▶ GOAL OF THE EXERCISE
Across the listing below, count the lines containing "info". Answer with that number only.

:: GIVEN ENTRIES

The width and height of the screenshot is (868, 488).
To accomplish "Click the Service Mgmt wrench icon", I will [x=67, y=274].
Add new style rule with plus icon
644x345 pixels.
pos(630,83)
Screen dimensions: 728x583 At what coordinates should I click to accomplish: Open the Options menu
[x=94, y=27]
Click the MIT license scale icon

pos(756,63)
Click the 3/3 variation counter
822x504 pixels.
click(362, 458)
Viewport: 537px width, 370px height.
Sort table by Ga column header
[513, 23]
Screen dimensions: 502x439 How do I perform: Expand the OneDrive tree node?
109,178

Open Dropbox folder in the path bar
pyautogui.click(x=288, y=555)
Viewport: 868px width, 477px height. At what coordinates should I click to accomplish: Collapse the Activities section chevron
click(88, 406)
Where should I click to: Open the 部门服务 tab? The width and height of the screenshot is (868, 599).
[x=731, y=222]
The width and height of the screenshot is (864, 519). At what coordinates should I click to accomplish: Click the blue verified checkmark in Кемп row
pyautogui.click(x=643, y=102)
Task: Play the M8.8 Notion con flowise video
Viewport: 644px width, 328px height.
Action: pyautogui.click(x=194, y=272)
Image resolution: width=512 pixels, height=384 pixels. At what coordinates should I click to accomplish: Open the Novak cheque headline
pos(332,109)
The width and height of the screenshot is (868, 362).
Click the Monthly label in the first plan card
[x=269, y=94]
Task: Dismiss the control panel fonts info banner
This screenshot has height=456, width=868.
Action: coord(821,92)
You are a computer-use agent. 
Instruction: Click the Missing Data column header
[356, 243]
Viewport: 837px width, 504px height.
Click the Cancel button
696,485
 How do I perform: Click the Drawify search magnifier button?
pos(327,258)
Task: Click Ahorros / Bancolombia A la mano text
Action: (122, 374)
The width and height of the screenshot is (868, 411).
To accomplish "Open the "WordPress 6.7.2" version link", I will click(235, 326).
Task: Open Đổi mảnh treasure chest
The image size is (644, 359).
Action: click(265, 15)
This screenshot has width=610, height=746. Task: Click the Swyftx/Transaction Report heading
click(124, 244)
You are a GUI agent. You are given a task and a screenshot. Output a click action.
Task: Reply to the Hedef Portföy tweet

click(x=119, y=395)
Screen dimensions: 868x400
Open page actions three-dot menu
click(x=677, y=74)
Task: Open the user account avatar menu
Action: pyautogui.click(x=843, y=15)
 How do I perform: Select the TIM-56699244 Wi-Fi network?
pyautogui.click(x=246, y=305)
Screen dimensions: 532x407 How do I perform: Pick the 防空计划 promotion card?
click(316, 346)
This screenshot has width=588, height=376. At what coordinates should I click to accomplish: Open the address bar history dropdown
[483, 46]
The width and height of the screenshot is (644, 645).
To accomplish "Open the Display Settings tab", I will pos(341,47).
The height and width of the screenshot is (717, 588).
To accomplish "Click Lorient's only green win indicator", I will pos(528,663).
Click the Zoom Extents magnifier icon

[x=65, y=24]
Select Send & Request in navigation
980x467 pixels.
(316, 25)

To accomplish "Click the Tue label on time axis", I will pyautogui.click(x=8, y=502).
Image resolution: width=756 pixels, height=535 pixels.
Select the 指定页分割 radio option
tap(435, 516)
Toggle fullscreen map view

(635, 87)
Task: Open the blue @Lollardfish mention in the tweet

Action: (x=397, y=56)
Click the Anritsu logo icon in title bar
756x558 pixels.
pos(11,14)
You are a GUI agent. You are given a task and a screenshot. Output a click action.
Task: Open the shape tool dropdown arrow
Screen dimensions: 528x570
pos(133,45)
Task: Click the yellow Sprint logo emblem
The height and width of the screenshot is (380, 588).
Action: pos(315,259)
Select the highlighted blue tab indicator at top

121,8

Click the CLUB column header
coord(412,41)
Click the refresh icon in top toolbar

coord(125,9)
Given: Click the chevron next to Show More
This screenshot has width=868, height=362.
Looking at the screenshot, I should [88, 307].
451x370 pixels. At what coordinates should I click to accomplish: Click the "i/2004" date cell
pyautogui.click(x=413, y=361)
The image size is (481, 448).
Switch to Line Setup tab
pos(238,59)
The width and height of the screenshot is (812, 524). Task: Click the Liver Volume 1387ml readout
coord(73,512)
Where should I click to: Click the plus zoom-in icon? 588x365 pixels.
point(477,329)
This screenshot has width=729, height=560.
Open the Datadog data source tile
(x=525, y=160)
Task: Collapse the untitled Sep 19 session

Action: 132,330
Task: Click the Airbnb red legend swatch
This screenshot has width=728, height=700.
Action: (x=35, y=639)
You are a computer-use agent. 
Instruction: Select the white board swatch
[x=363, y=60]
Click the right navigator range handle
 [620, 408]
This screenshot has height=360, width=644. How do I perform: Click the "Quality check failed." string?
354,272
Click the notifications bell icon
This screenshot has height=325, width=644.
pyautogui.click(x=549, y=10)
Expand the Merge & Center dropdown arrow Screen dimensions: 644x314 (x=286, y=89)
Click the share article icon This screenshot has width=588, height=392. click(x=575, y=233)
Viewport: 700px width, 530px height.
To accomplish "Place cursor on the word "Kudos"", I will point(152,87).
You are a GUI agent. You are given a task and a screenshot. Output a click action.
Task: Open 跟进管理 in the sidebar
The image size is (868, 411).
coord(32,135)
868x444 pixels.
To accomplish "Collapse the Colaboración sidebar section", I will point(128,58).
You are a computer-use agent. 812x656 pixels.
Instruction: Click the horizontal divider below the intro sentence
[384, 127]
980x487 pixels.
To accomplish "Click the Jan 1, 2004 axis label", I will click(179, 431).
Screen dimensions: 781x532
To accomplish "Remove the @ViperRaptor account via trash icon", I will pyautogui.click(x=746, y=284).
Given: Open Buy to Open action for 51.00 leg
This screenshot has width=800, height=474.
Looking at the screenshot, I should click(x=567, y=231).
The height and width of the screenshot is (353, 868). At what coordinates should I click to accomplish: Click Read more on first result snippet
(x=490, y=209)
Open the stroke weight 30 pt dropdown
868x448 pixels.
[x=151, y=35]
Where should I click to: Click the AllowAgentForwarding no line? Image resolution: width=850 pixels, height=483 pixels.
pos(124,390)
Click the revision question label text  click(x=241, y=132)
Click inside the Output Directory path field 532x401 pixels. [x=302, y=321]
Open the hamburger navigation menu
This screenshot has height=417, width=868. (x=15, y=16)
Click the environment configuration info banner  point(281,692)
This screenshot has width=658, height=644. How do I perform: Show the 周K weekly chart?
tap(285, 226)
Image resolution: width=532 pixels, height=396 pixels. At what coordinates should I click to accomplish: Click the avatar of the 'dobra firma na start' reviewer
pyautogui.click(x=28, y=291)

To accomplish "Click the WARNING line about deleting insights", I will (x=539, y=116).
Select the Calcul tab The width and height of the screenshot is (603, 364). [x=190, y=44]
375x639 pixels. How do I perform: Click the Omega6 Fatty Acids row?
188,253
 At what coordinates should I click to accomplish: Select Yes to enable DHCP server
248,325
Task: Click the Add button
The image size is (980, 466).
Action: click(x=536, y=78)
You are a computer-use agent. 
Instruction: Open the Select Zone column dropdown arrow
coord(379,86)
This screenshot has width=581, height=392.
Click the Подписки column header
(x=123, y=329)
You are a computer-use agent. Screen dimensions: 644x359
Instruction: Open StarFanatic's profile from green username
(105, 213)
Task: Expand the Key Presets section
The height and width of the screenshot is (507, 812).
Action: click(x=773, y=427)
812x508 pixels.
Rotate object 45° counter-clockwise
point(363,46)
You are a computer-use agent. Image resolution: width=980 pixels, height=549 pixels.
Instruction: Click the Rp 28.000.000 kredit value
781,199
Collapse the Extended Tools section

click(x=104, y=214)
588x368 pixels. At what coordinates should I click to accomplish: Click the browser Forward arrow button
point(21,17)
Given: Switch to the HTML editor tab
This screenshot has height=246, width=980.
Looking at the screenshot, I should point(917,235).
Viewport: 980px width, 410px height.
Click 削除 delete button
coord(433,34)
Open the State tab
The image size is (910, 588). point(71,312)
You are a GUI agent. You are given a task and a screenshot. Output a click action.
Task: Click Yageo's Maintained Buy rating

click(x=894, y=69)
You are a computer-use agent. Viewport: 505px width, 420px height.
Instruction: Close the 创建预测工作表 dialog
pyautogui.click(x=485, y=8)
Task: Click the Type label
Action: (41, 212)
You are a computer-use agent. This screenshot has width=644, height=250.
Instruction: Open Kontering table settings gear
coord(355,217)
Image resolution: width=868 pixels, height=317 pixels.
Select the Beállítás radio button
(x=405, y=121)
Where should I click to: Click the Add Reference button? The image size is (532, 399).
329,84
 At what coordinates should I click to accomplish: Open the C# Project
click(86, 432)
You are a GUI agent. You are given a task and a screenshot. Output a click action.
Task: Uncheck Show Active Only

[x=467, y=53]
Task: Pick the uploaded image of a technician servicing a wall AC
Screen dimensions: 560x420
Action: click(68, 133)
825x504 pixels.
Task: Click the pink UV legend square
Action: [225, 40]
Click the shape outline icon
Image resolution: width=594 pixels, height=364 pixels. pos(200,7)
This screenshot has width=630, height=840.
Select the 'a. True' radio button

::::

▶ SOLUTION TO THIS EXERCISE
2